Dalam paparannya, Group Chief Economist BP Spencer Dale menyampaikan, sebanyak 85 persen pasokan energi global pada 2040 dihasilkan dari energi terbarukan dan gas alam. Keduanya adalah jenis energi rendah karbon. Tren global menunjukkan, porsi pemanfaatan energi terbarukan dan gas alam terus meningkat.
”Di Indonesia, permintaan energi primer tumbuh 4,9 persen pada 2018 atau jauh di atas rata-rata tahunan yang sebesar 2,8 persen pada periode 2007-2017,” ujar Spencer.
Menurut dia, minyak menyumbang 45 persen penggunaan energi primer Indonesia pada 2018. Sementara produksi batubara naik 19 persen, sedangkan produksi minyak turun 3,5 persen pada tahun tersebut.
Meski demikian, berdasarkan data statistik BP 2019, produksi biomassa dan panas bumi Indonesia meningkat 8,9 persen pada 2018. Di sektor pembangkit listrik, energi terbarukan menyumbang 5,5 persen pada 2018 atau naik tipis dari 5,3 persen pada 2017. Produksi bahan bakar nabati melonjak drastis 50.000 barrel setara minyak per hari di 2017 menjadi 91.000 barrel setara minyak per hari di 2018.

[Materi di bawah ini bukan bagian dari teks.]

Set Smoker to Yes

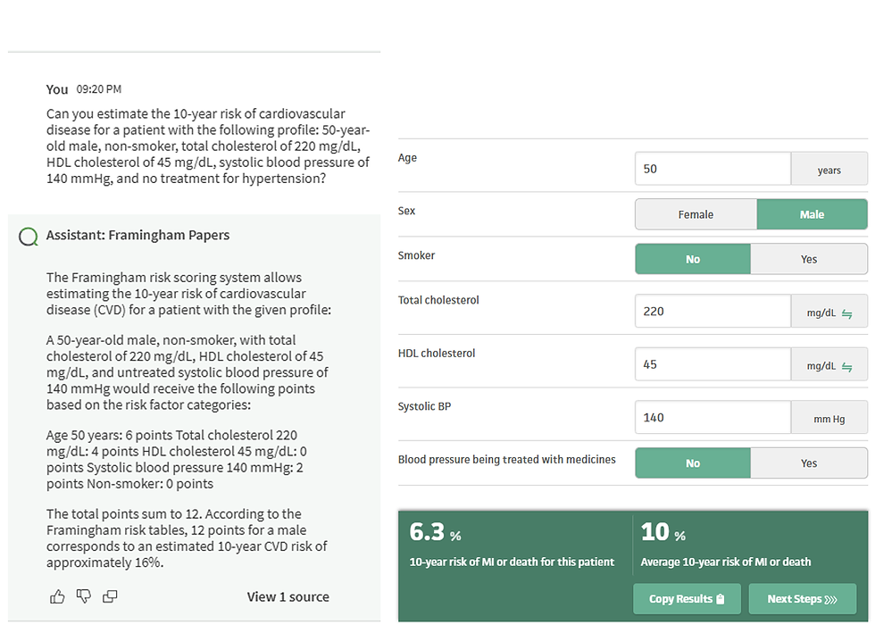tap(808, 259)
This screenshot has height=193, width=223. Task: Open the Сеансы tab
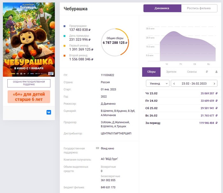pyautogui.click(x=192, y=72)
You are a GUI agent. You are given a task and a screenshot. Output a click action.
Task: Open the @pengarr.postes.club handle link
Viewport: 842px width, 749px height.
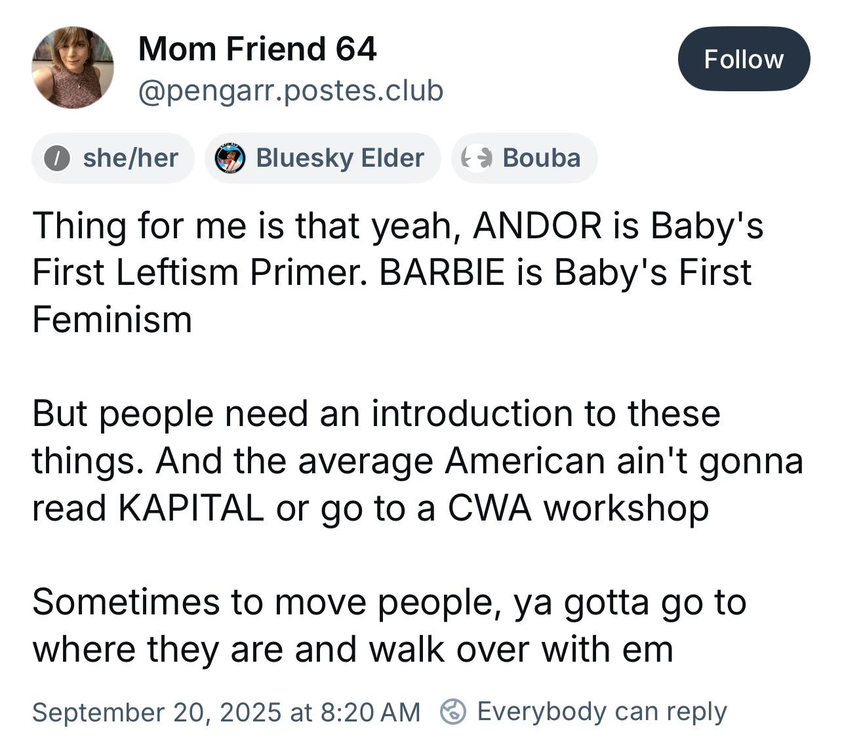coord(291,90)
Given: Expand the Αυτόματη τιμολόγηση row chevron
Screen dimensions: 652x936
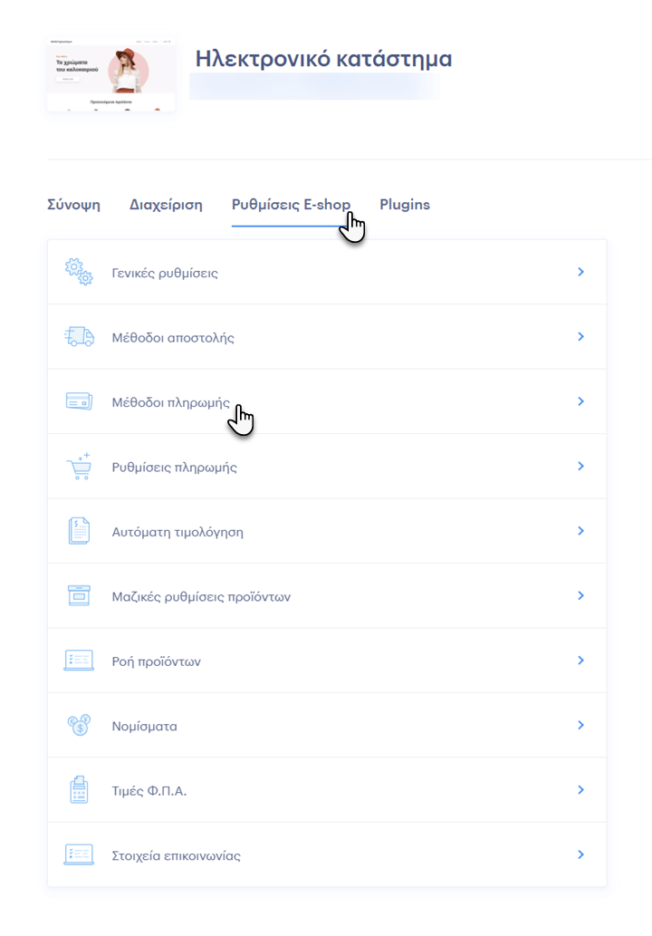Looking at the screenshot, I should 580,531.
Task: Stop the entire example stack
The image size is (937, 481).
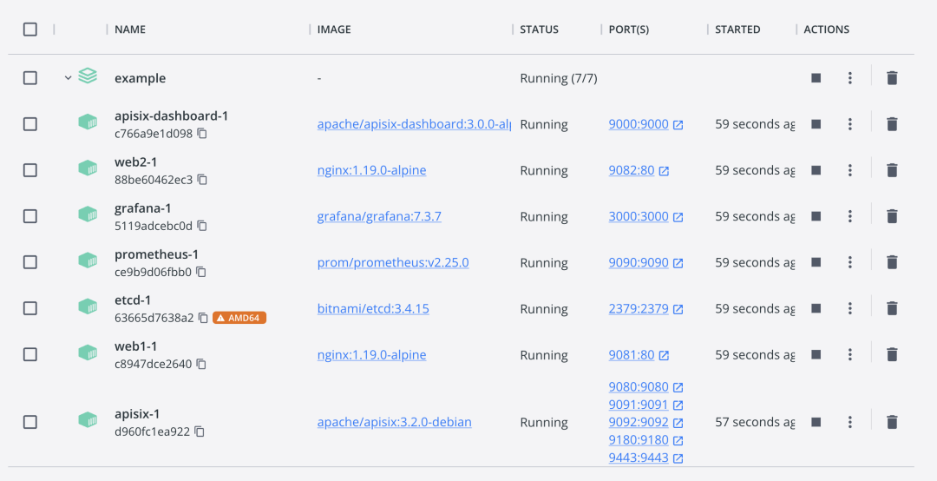Action: coord(816,78)
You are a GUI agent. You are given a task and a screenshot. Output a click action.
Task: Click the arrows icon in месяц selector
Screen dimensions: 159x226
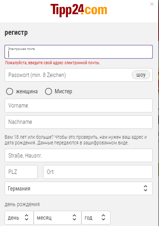pyautogui.click(x=74, y=217)
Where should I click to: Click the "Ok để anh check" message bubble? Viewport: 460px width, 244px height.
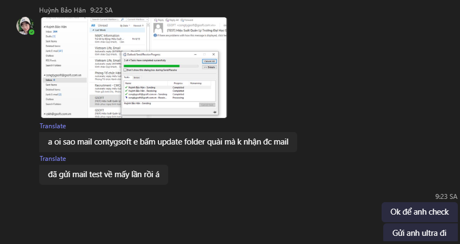(419, 211)
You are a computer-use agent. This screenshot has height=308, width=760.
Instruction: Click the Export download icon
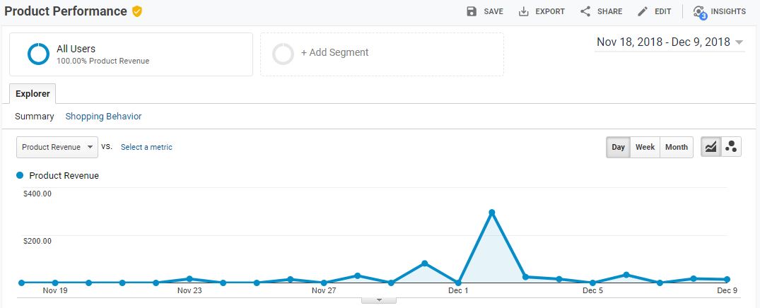pyautogui.click(x=523, y=11)
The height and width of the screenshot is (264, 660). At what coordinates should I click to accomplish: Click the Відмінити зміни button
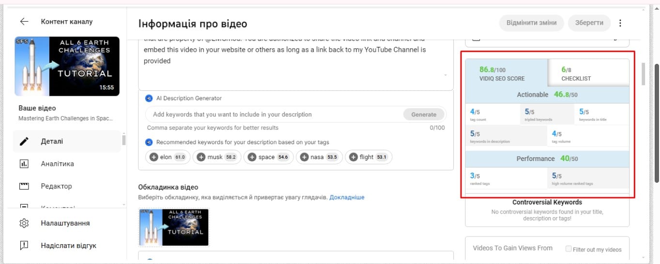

Sebelumnya, Direktur Eksekutif Institute for Essential Services and Reform (IESR) Fabby Tumiwa dalam diskusi Pameran Teknologi Pendingin, Tata Udara, dan Refrigerasi Indonesia (RHVAC) 2019 Ke-5 di Jakarta, Kamis (10/10/2019), mengatakan, momentum penghematan subsidi listrik perlu ditopang lewat program keberpihakan negara dengan mengoptimalkan pembangkit listrik tenaga surya (PLTS).
Dia mencontohkan, pelanggan 450 volt ampere (VA) rata-rata mengonsumsi listrik 50 kWh (kilowatt hour) per bulan. Jika dipasangi panel surya berkapasitas 1 kWp (kilowatt peak atau satuan daya produksi tertinggi hasil panel surya) per rumah, produksi listrik bisa mencapai 105 kWh per bulan.
Potensi penghematan subsidi ditaksir Rp 588.000 per tahun per pelanggan lewat PLTS. Selain itu, ada juga potensi sisa pemanfaatan listrik 55 kWh per bulan yang bisa disalurkan ke PLN bernilai Rp 52.000. Untuk mendorong PLTS, keterlibatan masyarakat dan industri harus ditingkatkan.